Is there any existing method in .NET that can take a string in parameter and the reference table array and return the encoded bytes ?
char[] reference = "cn=1;p23vf0".ToCharArray();
string input = "cn=1;pl=23;vf=3;vv=0";
byte[] encoded = someClass.Encode(input, reference);
string decoded = someClass.Decode(encoded, reference);
Assert.AreEqual(input, decoded);
Any compression algorithm uses Huffman encoding. Which is basically what you are looking for here. That encoding isn't exposed as a class separately, it is part of the algorithm of the DeflateStream and GZipStream classes. Which is what you ought to use, as long as your strings are a reasonable size. If they are short then there isn't any point in encoding them.

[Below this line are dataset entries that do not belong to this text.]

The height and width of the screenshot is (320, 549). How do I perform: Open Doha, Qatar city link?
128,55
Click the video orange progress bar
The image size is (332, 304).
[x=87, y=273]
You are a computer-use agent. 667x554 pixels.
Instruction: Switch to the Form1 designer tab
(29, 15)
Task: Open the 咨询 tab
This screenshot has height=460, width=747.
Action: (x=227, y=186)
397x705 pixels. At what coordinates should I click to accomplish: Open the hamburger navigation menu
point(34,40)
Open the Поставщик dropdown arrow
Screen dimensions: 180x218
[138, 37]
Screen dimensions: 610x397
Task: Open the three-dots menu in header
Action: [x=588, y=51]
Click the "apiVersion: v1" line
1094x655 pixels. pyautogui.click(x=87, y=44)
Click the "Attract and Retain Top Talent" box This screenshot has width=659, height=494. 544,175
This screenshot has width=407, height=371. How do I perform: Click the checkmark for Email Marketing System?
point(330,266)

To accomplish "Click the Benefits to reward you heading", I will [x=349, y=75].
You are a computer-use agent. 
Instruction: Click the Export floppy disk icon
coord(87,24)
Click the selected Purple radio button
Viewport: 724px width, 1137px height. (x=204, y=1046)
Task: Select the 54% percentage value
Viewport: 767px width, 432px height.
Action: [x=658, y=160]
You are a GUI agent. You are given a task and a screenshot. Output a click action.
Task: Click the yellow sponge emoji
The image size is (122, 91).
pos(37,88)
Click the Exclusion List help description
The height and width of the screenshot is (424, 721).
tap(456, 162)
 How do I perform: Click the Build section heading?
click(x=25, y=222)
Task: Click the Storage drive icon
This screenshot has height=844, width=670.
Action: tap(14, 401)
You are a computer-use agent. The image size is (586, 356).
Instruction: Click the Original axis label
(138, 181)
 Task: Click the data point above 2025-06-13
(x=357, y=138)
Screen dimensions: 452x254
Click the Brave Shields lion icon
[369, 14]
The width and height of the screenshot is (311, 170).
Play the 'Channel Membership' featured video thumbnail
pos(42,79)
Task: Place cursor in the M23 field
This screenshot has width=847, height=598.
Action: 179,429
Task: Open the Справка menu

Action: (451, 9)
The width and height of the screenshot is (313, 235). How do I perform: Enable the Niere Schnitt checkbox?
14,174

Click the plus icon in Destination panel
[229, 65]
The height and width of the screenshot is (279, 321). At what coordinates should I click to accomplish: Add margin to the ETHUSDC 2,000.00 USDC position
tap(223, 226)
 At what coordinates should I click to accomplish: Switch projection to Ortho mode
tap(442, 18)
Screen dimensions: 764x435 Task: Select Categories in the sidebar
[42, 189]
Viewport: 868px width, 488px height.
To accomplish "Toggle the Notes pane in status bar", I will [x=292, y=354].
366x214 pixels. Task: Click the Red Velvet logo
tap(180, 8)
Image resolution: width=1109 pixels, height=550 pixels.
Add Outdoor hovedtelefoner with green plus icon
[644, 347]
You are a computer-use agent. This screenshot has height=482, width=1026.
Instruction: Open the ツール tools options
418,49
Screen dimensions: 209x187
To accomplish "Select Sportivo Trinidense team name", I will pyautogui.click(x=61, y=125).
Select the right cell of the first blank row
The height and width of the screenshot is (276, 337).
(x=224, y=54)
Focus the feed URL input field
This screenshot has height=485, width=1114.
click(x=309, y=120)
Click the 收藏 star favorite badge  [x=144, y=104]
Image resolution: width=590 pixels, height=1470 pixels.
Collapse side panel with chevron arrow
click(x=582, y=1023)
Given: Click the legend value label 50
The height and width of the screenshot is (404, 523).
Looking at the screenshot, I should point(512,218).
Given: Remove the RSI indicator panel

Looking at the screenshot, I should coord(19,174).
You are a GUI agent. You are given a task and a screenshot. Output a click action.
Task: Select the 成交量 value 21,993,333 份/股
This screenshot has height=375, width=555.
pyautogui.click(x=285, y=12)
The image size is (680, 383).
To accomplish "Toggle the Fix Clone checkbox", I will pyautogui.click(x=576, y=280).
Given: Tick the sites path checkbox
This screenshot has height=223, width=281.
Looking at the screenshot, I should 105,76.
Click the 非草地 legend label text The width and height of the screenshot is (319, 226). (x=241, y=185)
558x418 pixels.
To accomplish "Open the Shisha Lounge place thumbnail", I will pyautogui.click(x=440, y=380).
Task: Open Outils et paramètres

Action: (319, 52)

Interresting question... There isn't anything built in the framework, but it can be done for example like this:
public static byte[] Encode(string input, string reference) {
int size = 1;
while ((1 << ++size) < reference.Length);
byte[] result = new byte[(size * input.Length + 7) / 8];
new BitArray(
input
.Select(c => {
int index = reference.IndexOf(c);
return Enumerable.Range(0, size).Select(i => (index & (1 << i)) != 0);
})
.SelectMany(a => a)
.ToArray()
).CopyTo(result, 0);
return result;
}
public static string Decode(byte[] encoded, int length, string reference) {
int size = 1;
while ((1 << ++size) < reference.Length);
return new String(
new BitArray(encoded)
.Cast<bool>()
.Take(length * size)
.Select((b, i) => new { Index = i / size, Bit = b })
.GroupBy(g => g.Index)
.Select(g => reference[g.Select((b, i) => (b.Bit ? 1 : 0) << i).Sum()])
.ToArray()
);
}
The code is a bit complicated, but that is because it works with any number of bits per character, not just four.
You encode the string like in your question, except the string contains twelve different characters, not eleven:
string reference = "cn=1;pl23vf0";
string input = "cn=1;pl=23;vf=3;vv=0";
byte[] encoded = Encode(input, reference);
To decode the string you also need the length of the original string, as that is impossible to tell from the length of the encoded data:
string decoded = Decode(encoded, input.Length, reference);
(Alternatively to supplying the length you could of course introduce an EOF character, or a padding character similar to how base64 pads the data.)
There's no out-of-the-box class that does exactly this, but it's not too hard using the BitArray class of .NET.
Once you have a bit-array, you can convert it to a string, or a packed byte representation.
// modify this as appropriate to divide your original input string...
public IEnumerable<string> Divide( string s )
{
for( int i = 0; i < s.Length; i += 2 )
yield return s.Substring( i, 2 );
}
public IEnumerable<bool> AsBoolArray( byte b )
{
var i = 4; // assume we only want 4-bits
while( i-- > 0 )
{
yield return (b & 0x01) != 0;
b >>= 1;
}
}
// define your own mapping table...
var mappingTable =
new Dictionary<string,int>() { {"cn", 1}, {"pl",23}, {"vf",3}, {"vv",0} /*...*/ };
var originalString = "cncnvfvvplvvplpl";
// encode the data by mapping each string to the dictionary...
var encodedData = DivideString( originalString ).Select( s => mappingTable[s] );
// then convert into a bitVector based on the boolean representation of each value...
// The AsBoolArray() method return the 4-bit encoded bool[] for each value
var packedBitVector =
new BitArray( encodedData.Select( x => AsBoolArray(x) ).ToArray() );
// you can use BitArray.CopyTo() to get the representation out as a packed int[]
I think if you want to minimize size of string it's better to use System.IO.Compression.GZipStream here. It's very simple and will likely to compress your string much more than 2 times.
There is nothing like that built into the Base Class Library. You will have to build your own.
Take a look at the Encoder class from System.Text - some elements may be of help.
Would the StringBuilder class be of any help?